Response: As suggested, we have added these helpful references (numbered 11, 12, and 13) in the "References" section.

Reviewer 4 Report

This is a very interesting manuscript that explores the omics approach in pathogen invasive mechanisms, by assuming that the pathogen does not enter and circulate the host isolated, but in the complex interactome. The idea is deceptively simple and severely overlooked in past papers. It could actually serve to provide a step forward by explaining the gap between the host and pathogen side of the interaction. The manuscript is somewhat provocative, as it manages to demonstrate that several mechanisms and specific proteins participate in interactome creation. I would suggest two general pathways. The first one is complex, and that is the study design for the validation of these ideas. This is a major problem since it is difficult to test many of these hypotheses in conventional study. Maybe ex-vivo study, with selective removal of some components might be the best way forward, but a provocation phenotype will surely be needed in the experimental study design – all other approaches have an inherent bias that prevents any decent answers. The second part is that I would suggest the authors to focus more on glycans, which are known to interact and react in inflammation and infection. Are there similar studies published? If not, please raise this as a possible way forward, especially knowing that specific patterns of IgG may have an important role in disease susceptibility. I would also suggest that the authors consider spreading the idea of interactome to the disease severity, which also shows interesting and currently inexplicable patterns. Overall, a great starting point for further discussions and surely a manuscript worth publishing. 

Fine

Author Response

We much appreciate the constructive and insightful comments by all four reviewers. We have addressed each and every one of their questions and suggestions in a new section "Outlook". This new section of the manuscript, which is highlighted yellow, is located at the end of the revised manuscript. We think that these revisions have improved the manuscript.

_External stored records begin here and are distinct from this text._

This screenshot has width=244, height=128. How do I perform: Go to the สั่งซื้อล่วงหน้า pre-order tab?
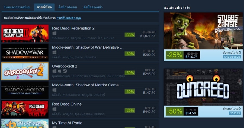tap(93, 7)
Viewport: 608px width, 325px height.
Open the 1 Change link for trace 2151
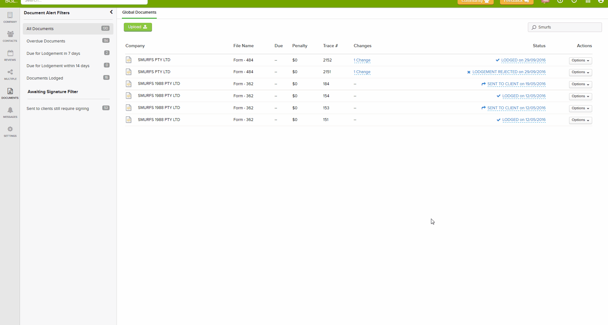[x=362, y=72]
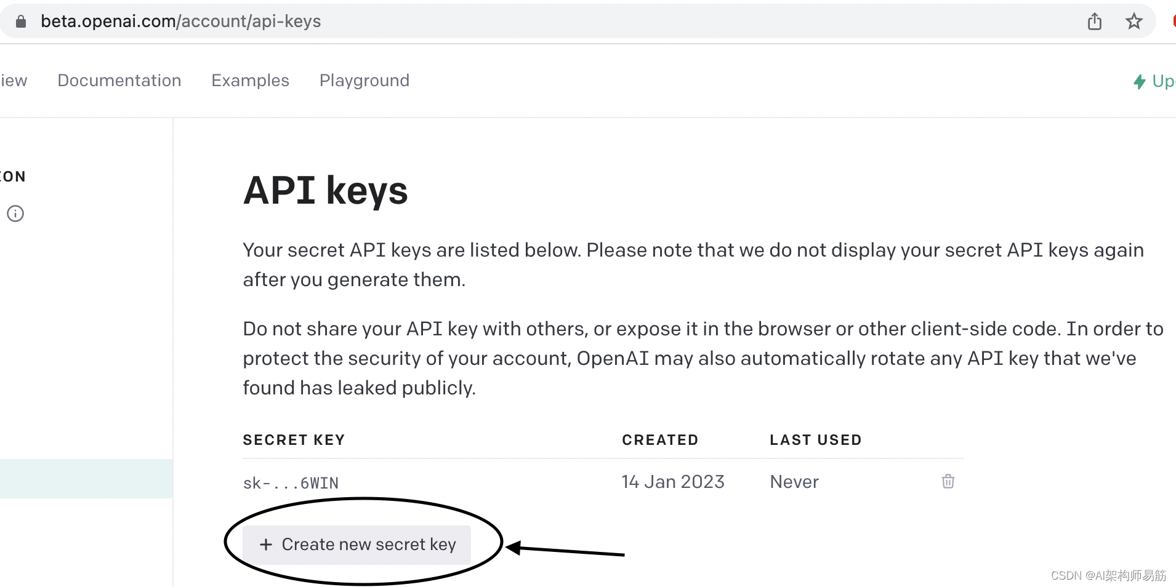This screenshot has width=1176, height=587.
Task: Click Create new secret key button
Action: click(x=357, y=545)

Comment 1: I would suggest two general pathways. The first one is complex, and that is the study design for the validation of these ideas. This is a major problem since it is difficult to test many of these hypotheses in conventional study. Maybe ex-vivo study, with selective removal of some components might be the best way forward, but a provocation phenotype will surely be needed in the experimental study design – all other approaches have an inherent bias that prevents any decent answers.

Response: Thank you for this important observation which we have addressed in page 13, lines 514 to 525. Even though we know that a precise answer to this problem is beyond the scope of this paper, we have added some comments mainly on the issues related to traditional in vitro experiments.

Comment 2: The second part is that I would suggest the authors to focus more on glycans, which are known to interact and react in inflammation and infection. Are there similar studies published? If not, please raise this as a possible way forward, especially knowing that specific patterns of IgG may have an important role in disease susceptibility.

Response: We have addressed and commented on this key question in page 13, lines 526 to 539.

Comment 3: I would also suggest that the authors consider spreading the idea of interactome to the disease severity, which also shows interesting and currently inexplicable patterns.

Response: This is a significant question which we now address and comment on in page 13, lines 473-498.

Round 2

Reviewer 3 Report

The author made very detailed modifications according to my opinion. Therefore, I recommend that this manuscript be published in its current form.